Female masturbation, on the other hand, is less frequently violent in nature, and often focuses on self-exploration and pleasure — usually together with her partner. And even if a woman’s fantasies did include violent components, she has no power to enact them in this system. This makes female masturbation a safer form of self-expression and pleasure that is not intersecting with any of the problematic areas above.

Men were more likely to fantasize about sex with multiple partners at the same time, while women’s fantasies were more likely to include their significant other.
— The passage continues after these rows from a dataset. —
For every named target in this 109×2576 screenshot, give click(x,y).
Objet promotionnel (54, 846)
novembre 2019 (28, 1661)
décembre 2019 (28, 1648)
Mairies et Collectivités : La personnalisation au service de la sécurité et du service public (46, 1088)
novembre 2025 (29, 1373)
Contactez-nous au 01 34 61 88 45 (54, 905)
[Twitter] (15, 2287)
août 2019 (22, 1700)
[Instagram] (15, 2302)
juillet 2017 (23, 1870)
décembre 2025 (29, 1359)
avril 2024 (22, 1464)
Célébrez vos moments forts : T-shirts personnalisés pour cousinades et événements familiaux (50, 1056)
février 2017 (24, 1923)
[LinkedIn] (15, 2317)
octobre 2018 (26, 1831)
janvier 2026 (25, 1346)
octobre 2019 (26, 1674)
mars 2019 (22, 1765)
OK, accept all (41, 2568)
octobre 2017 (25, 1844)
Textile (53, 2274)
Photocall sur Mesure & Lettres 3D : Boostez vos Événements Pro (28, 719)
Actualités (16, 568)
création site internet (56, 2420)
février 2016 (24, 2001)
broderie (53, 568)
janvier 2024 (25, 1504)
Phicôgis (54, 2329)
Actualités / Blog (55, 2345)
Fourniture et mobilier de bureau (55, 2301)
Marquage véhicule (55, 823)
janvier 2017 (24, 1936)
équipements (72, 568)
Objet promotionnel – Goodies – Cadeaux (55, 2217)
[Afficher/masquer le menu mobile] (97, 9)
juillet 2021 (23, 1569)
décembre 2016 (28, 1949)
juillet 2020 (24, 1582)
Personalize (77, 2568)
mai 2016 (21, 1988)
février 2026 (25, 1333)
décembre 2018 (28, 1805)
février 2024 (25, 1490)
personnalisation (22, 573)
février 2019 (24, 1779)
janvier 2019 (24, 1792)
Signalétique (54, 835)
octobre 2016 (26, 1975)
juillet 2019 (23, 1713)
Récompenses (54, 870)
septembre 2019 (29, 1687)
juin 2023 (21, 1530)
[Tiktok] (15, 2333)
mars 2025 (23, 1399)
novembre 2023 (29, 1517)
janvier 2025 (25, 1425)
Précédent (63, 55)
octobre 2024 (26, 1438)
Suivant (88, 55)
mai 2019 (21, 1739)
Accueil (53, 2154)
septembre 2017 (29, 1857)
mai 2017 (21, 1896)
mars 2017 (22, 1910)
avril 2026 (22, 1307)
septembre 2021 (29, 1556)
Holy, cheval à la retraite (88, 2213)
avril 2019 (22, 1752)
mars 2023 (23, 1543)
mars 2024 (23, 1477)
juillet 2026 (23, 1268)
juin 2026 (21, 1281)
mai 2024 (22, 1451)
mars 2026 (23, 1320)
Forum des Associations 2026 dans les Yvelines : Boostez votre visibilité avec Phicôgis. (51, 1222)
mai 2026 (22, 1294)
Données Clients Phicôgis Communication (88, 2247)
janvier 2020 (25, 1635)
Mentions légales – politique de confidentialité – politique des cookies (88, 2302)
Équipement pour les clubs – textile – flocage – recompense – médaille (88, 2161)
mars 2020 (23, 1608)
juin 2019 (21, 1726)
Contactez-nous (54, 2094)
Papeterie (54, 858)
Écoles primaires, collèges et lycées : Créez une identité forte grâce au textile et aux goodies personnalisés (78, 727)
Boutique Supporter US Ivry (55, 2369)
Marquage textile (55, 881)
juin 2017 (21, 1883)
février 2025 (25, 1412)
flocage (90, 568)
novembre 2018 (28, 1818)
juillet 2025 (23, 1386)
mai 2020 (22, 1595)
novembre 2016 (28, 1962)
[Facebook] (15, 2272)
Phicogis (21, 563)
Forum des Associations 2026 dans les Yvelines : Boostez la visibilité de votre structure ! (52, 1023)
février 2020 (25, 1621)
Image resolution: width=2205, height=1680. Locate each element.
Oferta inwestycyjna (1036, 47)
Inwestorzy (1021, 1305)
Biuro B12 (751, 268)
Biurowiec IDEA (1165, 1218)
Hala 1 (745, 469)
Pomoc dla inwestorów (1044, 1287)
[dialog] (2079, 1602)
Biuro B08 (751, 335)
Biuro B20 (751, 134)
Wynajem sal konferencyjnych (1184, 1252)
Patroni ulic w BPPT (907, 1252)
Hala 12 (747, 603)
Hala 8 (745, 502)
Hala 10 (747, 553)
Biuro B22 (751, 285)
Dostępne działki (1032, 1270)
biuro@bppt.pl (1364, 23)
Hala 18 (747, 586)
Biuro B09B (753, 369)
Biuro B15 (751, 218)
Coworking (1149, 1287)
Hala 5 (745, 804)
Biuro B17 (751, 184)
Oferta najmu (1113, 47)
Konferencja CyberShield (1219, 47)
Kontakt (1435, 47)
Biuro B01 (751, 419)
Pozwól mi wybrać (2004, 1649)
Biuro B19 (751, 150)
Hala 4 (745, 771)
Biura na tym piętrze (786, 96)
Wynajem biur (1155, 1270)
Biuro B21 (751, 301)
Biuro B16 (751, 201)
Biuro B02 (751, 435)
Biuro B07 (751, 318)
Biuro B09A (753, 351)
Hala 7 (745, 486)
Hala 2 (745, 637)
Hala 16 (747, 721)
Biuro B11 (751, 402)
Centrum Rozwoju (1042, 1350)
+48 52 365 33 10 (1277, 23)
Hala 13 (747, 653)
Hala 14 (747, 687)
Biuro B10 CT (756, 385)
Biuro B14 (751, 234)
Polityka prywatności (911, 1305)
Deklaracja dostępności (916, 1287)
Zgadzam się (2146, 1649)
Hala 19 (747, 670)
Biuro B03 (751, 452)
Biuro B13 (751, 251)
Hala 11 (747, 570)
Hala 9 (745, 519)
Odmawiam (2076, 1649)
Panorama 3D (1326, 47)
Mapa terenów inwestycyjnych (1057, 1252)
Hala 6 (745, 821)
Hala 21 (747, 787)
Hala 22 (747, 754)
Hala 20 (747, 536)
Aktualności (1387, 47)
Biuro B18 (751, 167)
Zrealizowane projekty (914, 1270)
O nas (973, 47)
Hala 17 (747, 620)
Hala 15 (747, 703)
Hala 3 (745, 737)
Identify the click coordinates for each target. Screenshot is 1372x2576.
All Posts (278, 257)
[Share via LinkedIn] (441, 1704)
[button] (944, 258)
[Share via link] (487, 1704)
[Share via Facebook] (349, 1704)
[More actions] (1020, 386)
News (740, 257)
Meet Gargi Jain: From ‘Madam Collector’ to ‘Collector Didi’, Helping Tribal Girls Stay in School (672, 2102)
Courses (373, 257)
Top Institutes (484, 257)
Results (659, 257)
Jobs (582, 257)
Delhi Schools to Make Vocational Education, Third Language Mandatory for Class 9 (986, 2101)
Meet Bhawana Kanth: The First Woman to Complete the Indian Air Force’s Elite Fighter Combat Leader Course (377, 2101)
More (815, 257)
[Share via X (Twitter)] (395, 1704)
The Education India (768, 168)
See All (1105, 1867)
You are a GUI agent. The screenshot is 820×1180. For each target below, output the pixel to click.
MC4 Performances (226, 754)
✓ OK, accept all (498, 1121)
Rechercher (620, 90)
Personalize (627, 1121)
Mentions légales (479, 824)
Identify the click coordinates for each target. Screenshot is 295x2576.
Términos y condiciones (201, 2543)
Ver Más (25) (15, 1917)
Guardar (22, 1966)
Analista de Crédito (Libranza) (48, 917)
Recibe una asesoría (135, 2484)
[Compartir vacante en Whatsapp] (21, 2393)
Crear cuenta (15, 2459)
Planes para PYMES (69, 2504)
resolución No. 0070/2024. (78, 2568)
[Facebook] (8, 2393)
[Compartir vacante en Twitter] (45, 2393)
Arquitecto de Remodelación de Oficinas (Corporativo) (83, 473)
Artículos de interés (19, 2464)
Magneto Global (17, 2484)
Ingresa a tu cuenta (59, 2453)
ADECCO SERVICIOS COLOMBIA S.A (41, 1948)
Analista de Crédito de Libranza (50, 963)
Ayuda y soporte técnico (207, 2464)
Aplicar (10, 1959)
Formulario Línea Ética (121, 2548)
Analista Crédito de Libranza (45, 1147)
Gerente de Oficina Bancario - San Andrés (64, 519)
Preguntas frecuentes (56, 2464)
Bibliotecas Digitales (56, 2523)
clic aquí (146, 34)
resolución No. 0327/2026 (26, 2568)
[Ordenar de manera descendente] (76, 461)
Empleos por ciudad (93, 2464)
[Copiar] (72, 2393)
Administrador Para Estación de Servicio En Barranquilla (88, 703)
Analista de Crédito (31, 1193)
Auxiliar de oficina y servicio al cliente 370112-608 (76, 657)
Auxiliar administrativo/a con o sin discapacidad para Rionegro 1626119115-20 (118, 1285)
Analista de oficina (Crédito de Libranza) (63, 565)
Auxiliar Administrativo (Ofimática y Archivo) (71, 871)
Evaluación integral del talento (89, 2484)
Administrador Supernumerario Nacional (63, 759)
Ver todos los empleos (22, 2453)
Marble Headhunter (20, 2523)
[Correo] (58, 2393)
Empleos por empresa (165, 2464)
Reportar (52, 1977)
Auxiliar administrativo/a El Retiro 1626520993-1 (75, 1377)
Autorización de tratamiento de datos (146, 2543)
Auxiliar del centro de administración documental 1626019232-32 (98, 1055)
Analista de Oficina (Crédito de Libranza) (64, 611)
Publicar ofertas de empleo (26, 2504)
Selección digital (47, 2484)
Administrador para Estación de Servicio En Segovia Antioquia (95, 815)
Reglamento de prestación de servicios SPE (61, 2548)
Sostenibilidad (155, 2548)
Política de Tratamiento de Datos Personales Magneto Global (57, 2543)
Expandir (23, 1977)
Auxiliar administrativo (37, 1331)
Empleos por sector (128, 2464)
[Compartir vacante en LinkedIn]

So, the next time you catch your boyfriend engaging in this self-centered and potentially dangerous act, don’t be afraid to speak up. Express your anger and frustration and let him know that this kind of behavior is not acceptable in a relationship that values equality and mutual respect.

Related: 7 creative ‘man-ipulation’ tactics to get back at a toxic BF

Male masturbation is anti-feminist and has no place in a modern healthy sexuality. It’s time for men to start rethinking the way they approach sexuality and, for the first time in history, consider the impact their actions have on others. We’re not asking for much.